(Extracted records)
__________

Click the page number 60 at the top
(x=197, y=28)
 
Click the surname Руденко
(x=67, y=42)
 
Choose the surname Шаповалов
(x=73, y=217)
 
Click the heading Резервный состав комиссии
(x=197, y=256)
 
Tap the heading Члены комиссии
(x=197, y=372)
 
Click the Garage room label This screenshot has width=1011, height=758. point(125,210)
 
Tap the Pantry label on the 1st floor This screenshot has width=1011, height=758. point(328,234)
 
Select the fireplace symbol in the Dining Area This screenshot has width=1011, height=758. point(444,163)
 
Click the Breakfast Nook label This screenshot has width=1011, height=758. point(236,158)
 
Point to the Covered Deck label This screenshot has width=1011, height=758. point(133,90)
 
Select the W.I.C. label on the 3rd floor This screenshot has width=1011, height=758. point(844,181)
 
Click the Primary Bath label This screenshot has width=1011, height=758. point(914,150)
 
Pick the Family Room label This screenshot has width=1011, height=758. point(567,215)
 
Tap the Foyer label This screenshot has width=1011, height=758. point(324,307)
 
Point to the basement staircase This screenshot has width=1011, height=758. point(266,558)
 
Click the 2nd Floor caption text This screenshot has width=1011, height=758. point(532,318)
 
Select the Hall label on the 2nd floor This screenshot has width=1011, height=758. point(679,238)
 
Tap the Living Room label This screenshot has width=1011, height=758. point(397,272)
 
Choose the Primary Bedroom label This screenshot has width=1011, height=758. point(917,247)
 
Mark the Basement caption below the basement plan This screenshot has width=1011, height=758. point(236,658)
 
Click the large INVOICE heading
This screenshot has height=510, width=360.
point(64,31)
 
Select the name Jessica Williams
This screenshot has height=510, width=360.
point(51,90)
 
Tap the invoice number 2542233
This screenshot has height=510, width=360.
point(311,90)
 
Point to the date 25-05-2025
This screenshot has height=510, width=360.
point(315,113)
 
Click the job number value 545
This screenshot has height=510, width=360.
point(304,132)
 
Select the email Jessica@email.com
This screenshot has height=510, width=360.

__________

## Short task
Render every one of the lines above as a Markdown table with two columns, No. and Line. Number the rows in order and leave out the blank lines.

## The answer
| No. | Line |
|---|---|
| 1 | Click the page number 60 at the top |
| 2 | (x=197, y=28) |
| 3 | Click the surname Руденко |
| 4 | (x=67, y=42) |
| 5 | Choose the surname Шаповалов |
| 6 | (x=73, y=217) |
| 7 | Click the heading Резервный состав комиссии |
| 8 | (x=197, y=256) |
| 9 | Tap the heading Члены комиссии |
| 10 | (x=197, y=372) |
| 11 | Click the Garage room label This screenshot has width=1011, height=758. point(125,210) |
| 12 | Tap the Pantry label on the 1st floor This screenshot has width=1011, height=758. point(328,234) |
| 13 | Select the fireplace symbol in the Dining Area This screenshot has width=1011, height=758. point(444,163) |
| 14 | Click the Breakfast Nook label This screenshot has width=1011, height=758. point(236,158) |
| 15 | Point to the Covered Deck label This screenshot has width=1011, height=758. point(133,90) |
| 16 | Select the W.I.C. label on the 3rd floor This screenshot has width=1011, height=758. point(844,181) |
| 17 | Click the Primary Bath label This screenshot has width=1011, height=758. point(914,150) |
| 18 | Pick the Family Room label This screenshot has width=1011, height=758. point(567,215) |
| 19 | Tap the Foyer label This screenshot has width=1011, height=758. point(324,307) |
| 20 | Point to the basement staircase This screenshot has width=1011, height=758. point(266,558) |
| 21 | Click the 2nd Floor caption text This screenshot has width=1011, height=758. point(532,318) |
| 22 | Select the Hall label on the 2nd floor This screenshot has width=1011, height=758. point(679,238) |
| 23 | Tap the Living Room label This screenshot has width=1011, height=758. point(397,272) |
| 24 | Choose the Primary Bedroom label This screenshot has width=1011, height=758. point(917,247) |
| 25 | Mark the Basement caption below the basement plan This screenshot has width=1011, height=758. point(236,658) |
| 26 | Click the large INVOICE heading |
| 27 | This screenshot has height=510, width=360. |
| 28 | point(64,31) |
| 29 | Select the name Jessica Williams |
| 30 | This screenshot has height=510, width=360. |
| 31 | point(51,90) |
| 32 | Tap the invoice number 2542233 |
| 33 | This screenshot has height=510, width=360. |
| 34 | point(311,90) |
| 35 | Point to the date 25-05-2025 |
| 36 | This screenshot has height=510, width=360. |
| 37 | point(315,113) |
| 38 | Click the job number value 545 |
| 39 | This screenshot has height=510, width=360. |
| 40 | point(304,132) |
| 41 | Select the email Jessica@email.com |
| 42 | This screenshot has height=510, width=360. |